I watch Nathan and his instant harem a moment, trying to picture him making Agnes giggle like that. Nope. Sorry Nathan, Morag must have acquired your eyes some other way, because I just can’t see it.
‘You lookin’ at ma burd?’ demands a voice and my heart sinks because I know what kind of roaster it is even before I turn around. Sure enough, his jeans are tight enough I can count his bawhairs. Designer shirt with the top button done up, light brown hair and that much fake tan he’s all one colour, and his pecs are so inflated they look sore. He’s about a head and shoulders shorter than Frej and his muscles look like a kid’s He Man suit next to Frej’s sinewy bulk from rowing across the North Sea. This is going to end in absolute disaster.
‘No he’s no’,’ I say in what I hope is a conciliatory tone. ‘He’s wi’ me. He’s no’ looking at any other burds.’
But unfortunately other guys are watching now so there’s no backing down for He Man. Frej grins, his eyes sparkle and he says something in his language.
‘Fuck’s he sayin’?’ demands He Man. ‘Tell him to talk right.’
According to my viking research this afternoon, Scots and the Weegie dialect were in fact heavily influenced by Old Norse, so strictly speaking it’s we talking a bastardised version of Frej’s language, but now doesn’t seem to be the time to point that out.

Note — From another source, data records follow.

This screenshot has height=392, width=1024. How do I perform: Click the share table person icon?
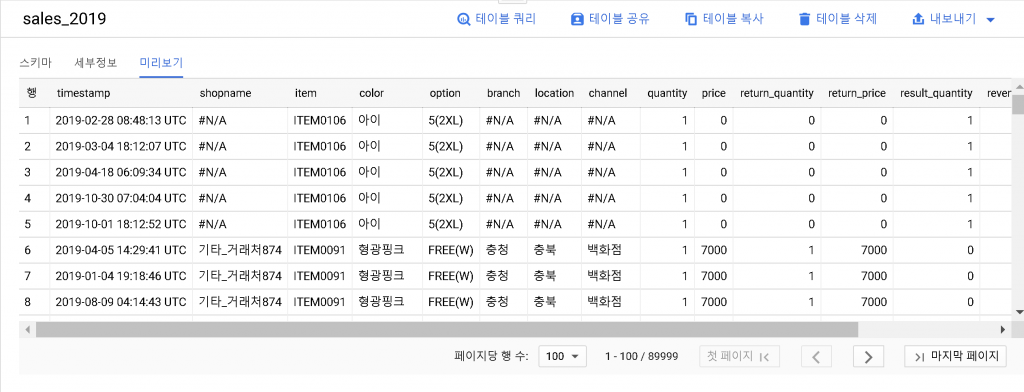pyautogui.click(x=577, y=19)
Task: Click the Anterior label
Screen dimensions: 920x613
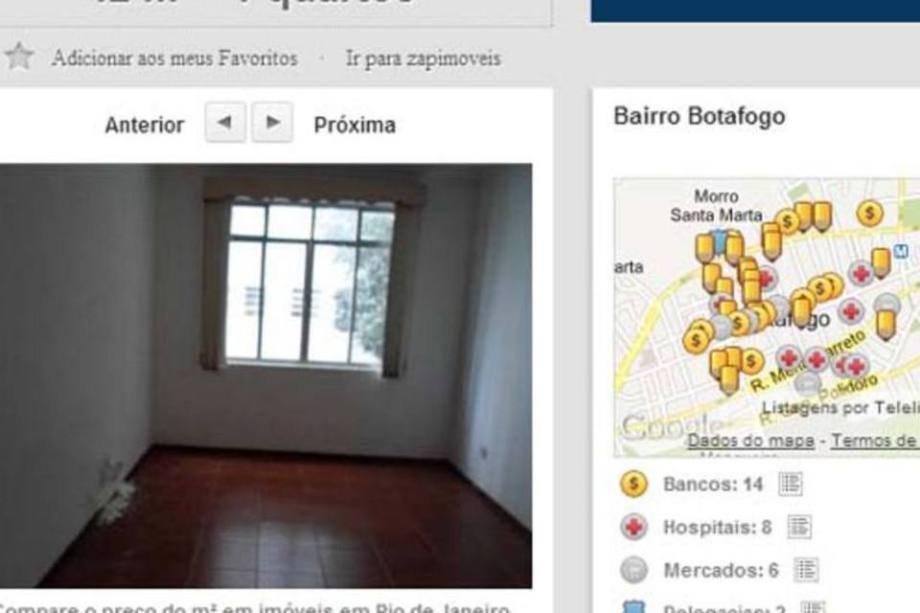Action: coord(144,125)
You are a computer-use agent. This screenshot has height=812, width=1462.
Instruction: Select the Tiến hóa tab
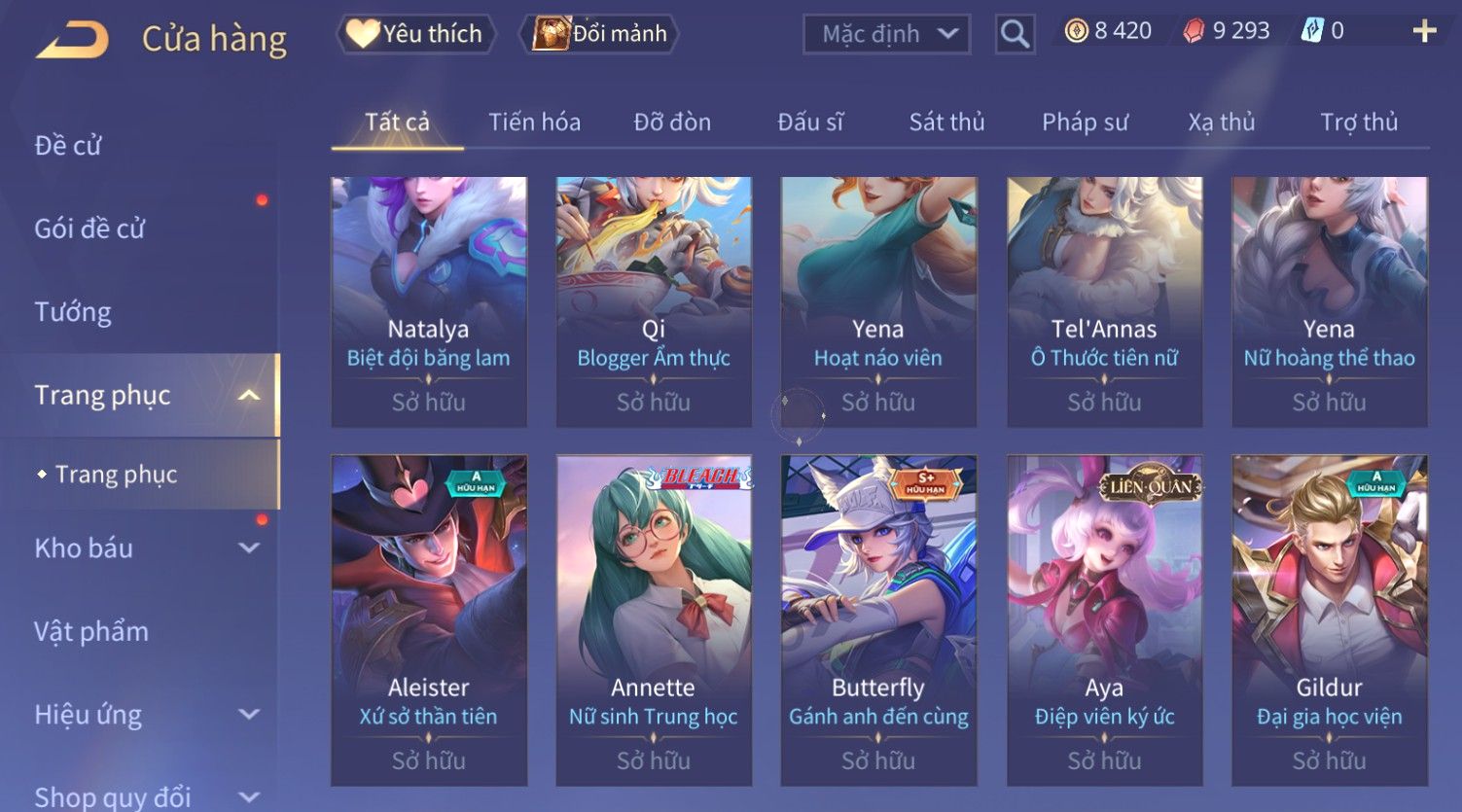534,122
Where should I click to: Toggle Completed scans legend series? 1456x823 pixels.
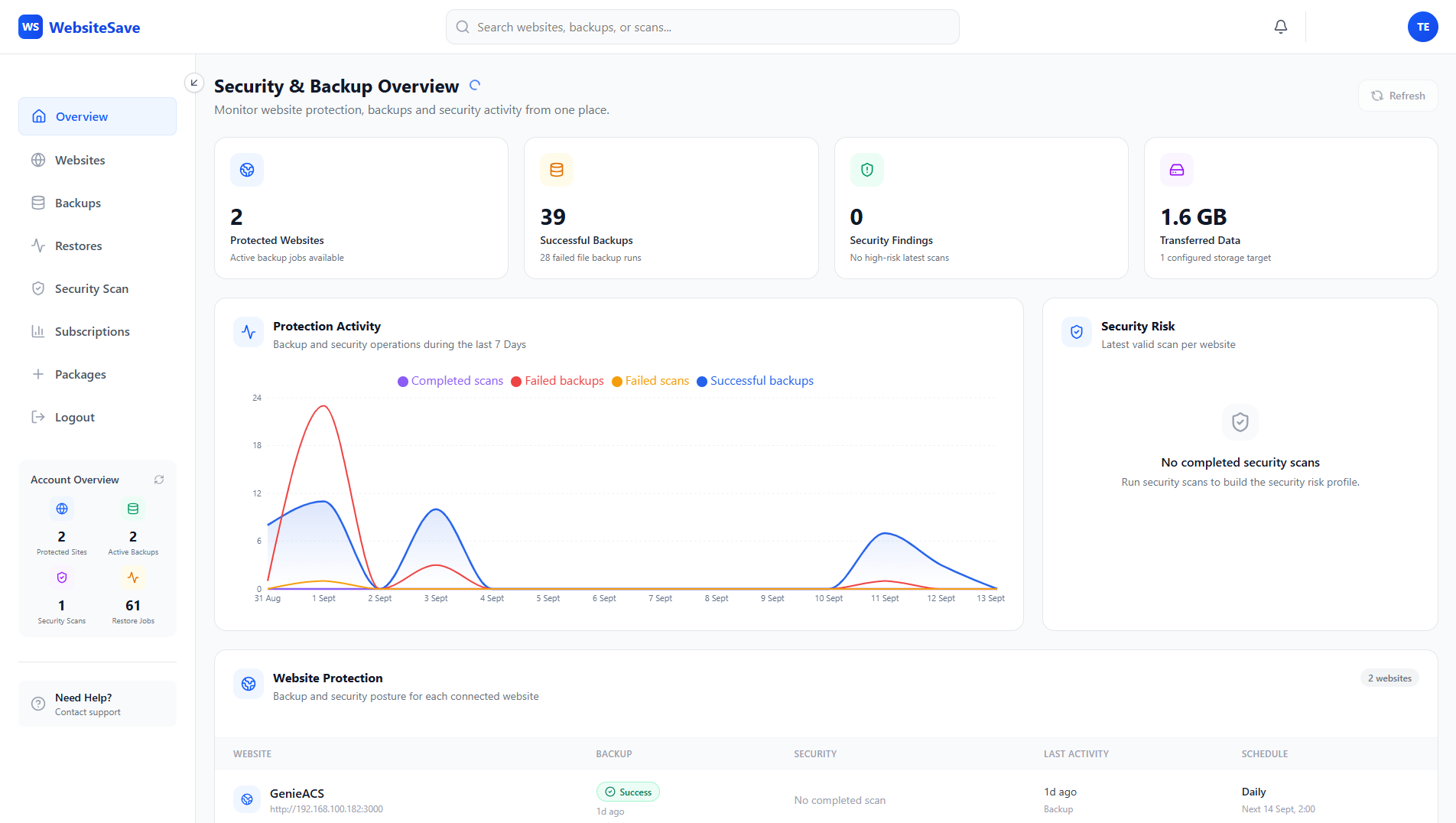click(450, 381)
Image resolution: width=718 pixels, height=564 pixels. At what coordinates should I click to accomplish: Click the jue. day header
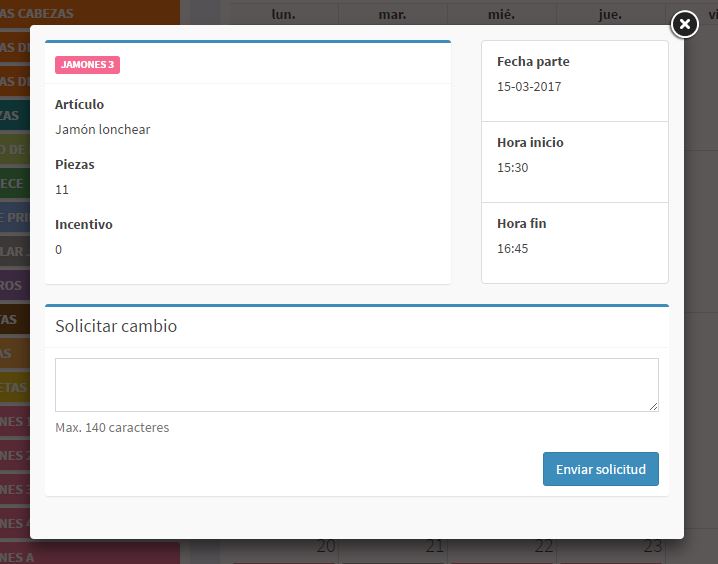point(610,14)
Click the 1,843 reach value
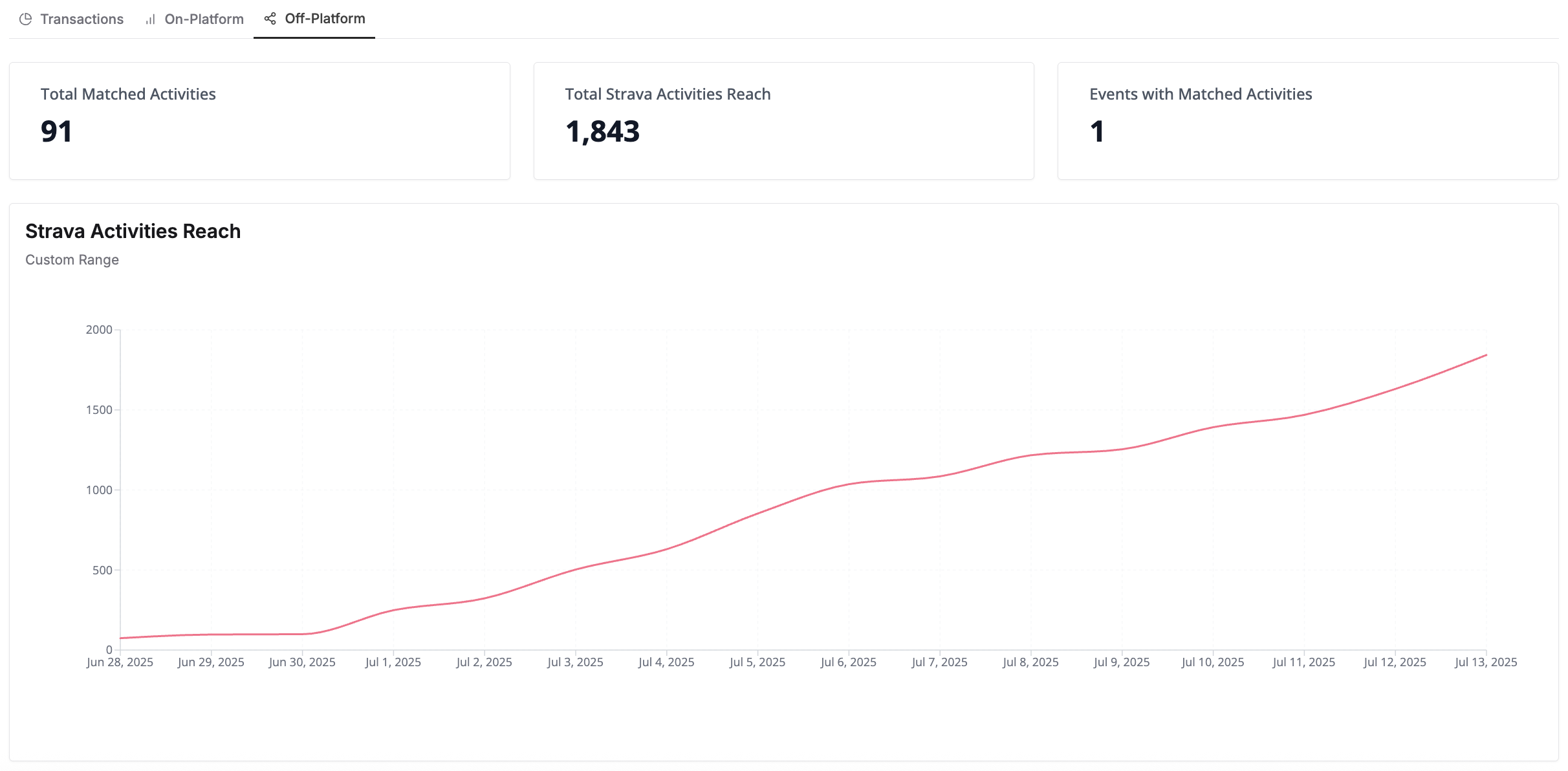 [602, 132]
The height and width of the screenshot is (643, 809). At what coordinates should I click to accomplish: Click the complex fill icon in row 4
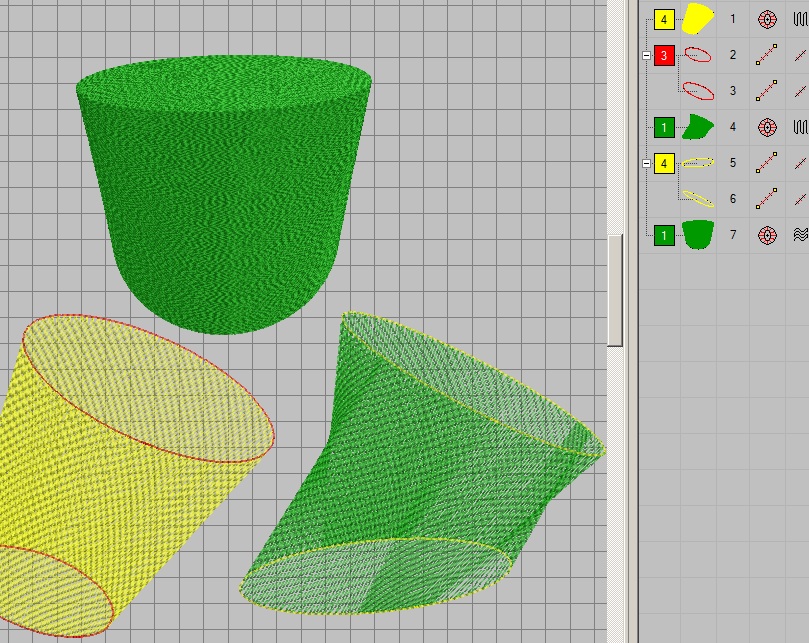[767, 127]
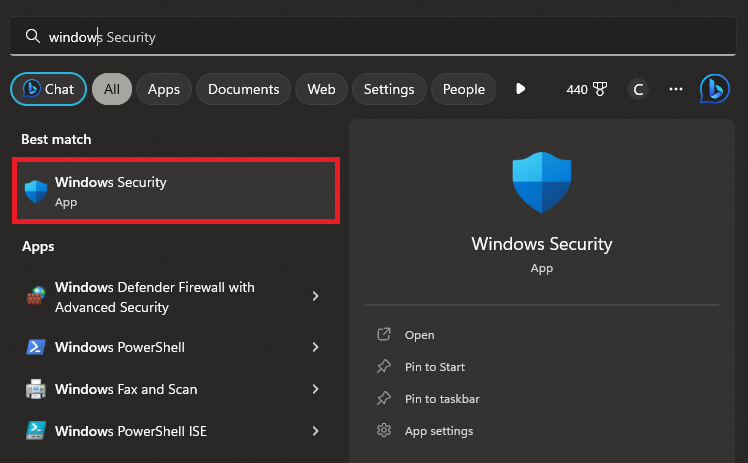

‘He’s on holiday. He’s no wantin’ any trouble,’ I say in the kind of soothing tone I’d use for a recently spooked horse. ‘Listen, we’ll just get out your way —‘
He Man leans back and too late I register that he’s going in for a Glasgow kiss, which is actually impressively ambitious from his height. Frej casually raises a forearm and He Man just about brains himself on it as he bounces back about three feet. He grunts, his right eye already turning purple as he registers how effortlessly Frej stopped him. Fear flickers behind his aqua contact lenses before toxic masculinity takes over and I bundle Frej out the door before things turn regrettable.
Then we’re out on Bath Street and Frej is laughing his big booming laugh, clearly keen on heading back in to flatten He Man, and Christ Almighty, do men not even grow up in a thousand years? There’s a queue of wee mammies across the road, waiting outside the Kings Theatre to see some reality TV star sing hits of Broadway or something, and we get a chorus of wolf whoops as I skelp my giant Viking sex god and yell at Nathan to shake a leg.